> EXCERPTED DATA
+--
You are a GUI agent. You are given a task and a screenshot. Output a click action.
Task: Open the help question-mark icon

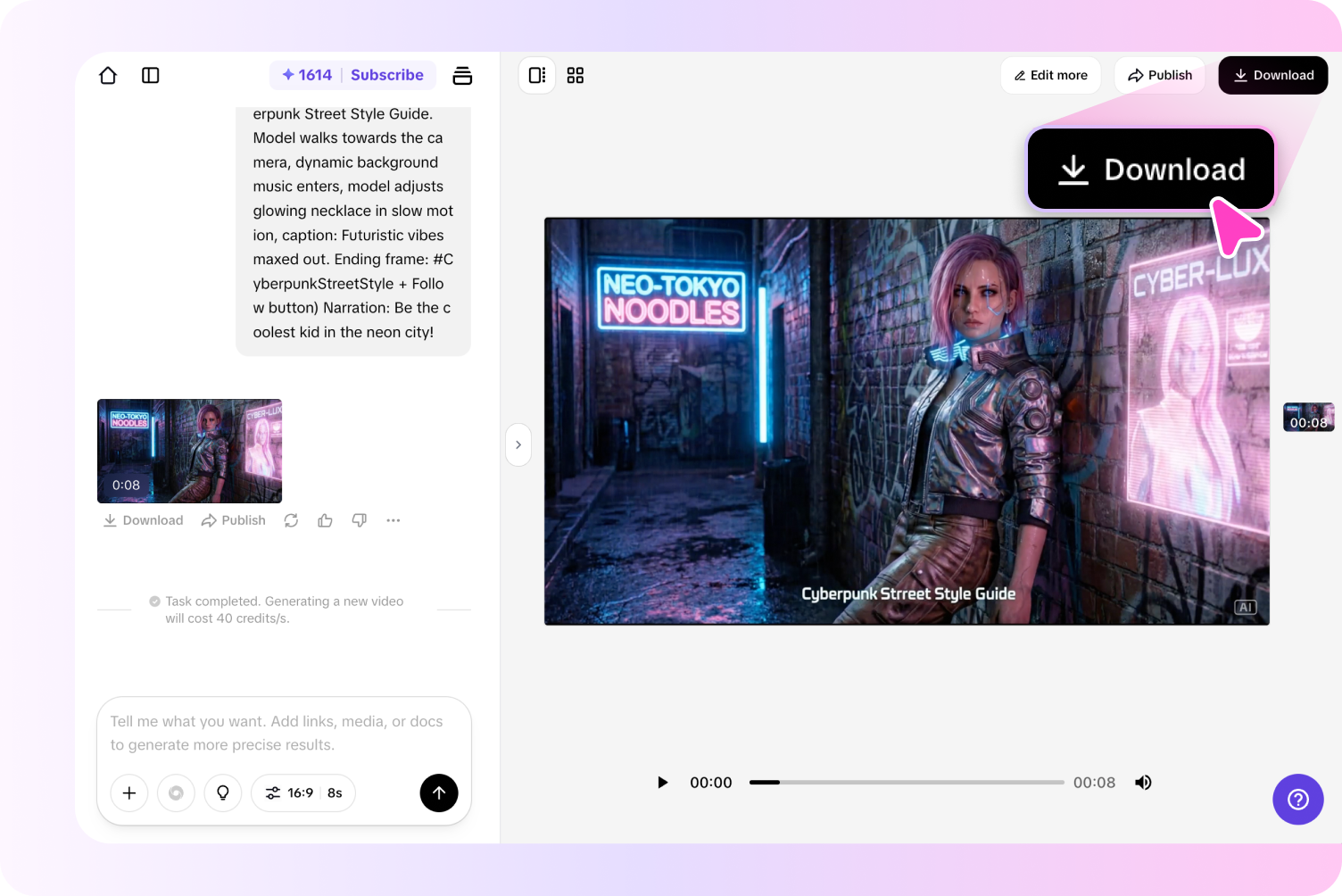pos(1297,800)
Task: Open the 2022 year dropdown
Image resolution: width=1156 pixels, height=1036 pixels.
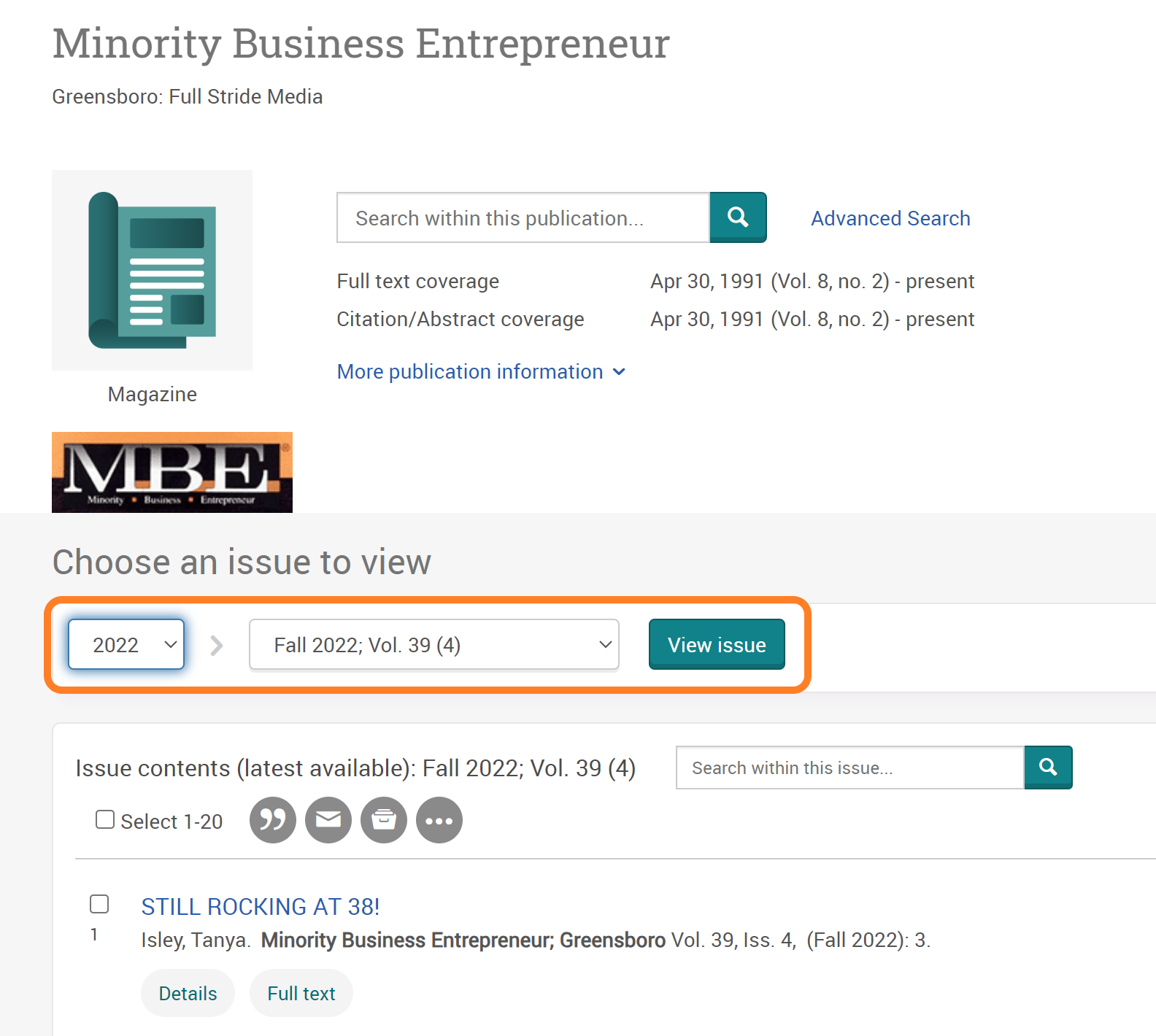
+--
> EXERCISE OBJECTIVE
What is needed is an exact reprint of every entry, pictures excluded.

> EXERCISE ANSWER
You are a GUI agent. You are given a task and a screenshot. Output a click action.
Task: Open the help question-mark icon

pos(1297,800)
Task: Open the 2022 year dropdown
Image resolution: width=1156 pixels, height=1036 pixels.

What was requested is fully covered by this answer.